The Thomas J. Dodd Research Center first recognized Dodd's work through a program entitled Fifty Years after Nuremberg: Human Rights and the Rule of Law , which brought to the University of Connecticut campus all the living prosecutors from the tribunal. This was followed by a programmatic focus on human rights, including visits from human rights luminaries such as Madeleine Albright, Oscar Arias and Elie Wiesel. In 1996, the Dodd Center inaugurated the Sackler Distinguished Lecture in Human Rights. The university's accomplishments in furthering the human rights dialogue have been recognized by the a warding of North America's first UNESCO Chair in Comparative Human Rights by the United Nations Educational, Scientific and Cultural Organization.
Since 2000, the University has hosted the Marsha Lilien Gladstein Visiting Professor of Human Rights which brings leading human rights scholars to the UConn campus for one semester per year to teach and give a public lecture on key developments in the field. In 2001, an interdisciplinary Human Rights Minor was established at the University. The Human Rights Institute was founded by Gladstein Professor of Human Rights Richard A. Wilson in 2003 to promote interdisciplinary research and teaching across the University.

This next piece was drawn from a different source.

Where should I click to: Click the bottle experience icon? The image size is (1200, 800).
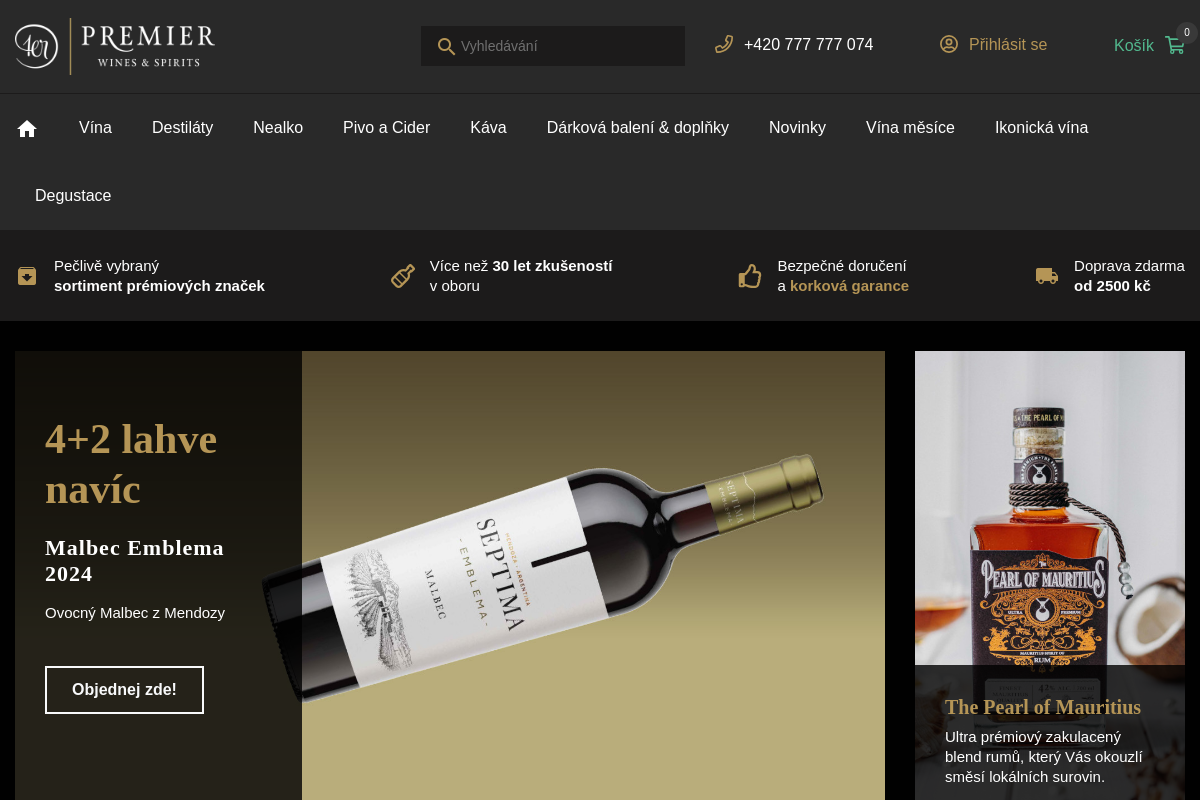point(403,276)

In 2003, the University awarded the first Thomas J. Dodd Prize in International Justice and Human Rights. Among the recipients of the prize are Louise Arbor, United Nations High Commissioner for Human Rights; Justice Richard J. Goldstone of the Constitutional Court of South Africa; Bertie Ahern, Prime Minister of Ireland; and Tony Blair, Prime Minister of the United Kingdom.
The facility houses three major departments which further enrich the University's focus in human rights. They include the University Libraries Archives & Special Collections, the Center for Judaic Studies & Contemporary Jewish Life and the Human Rights Institute.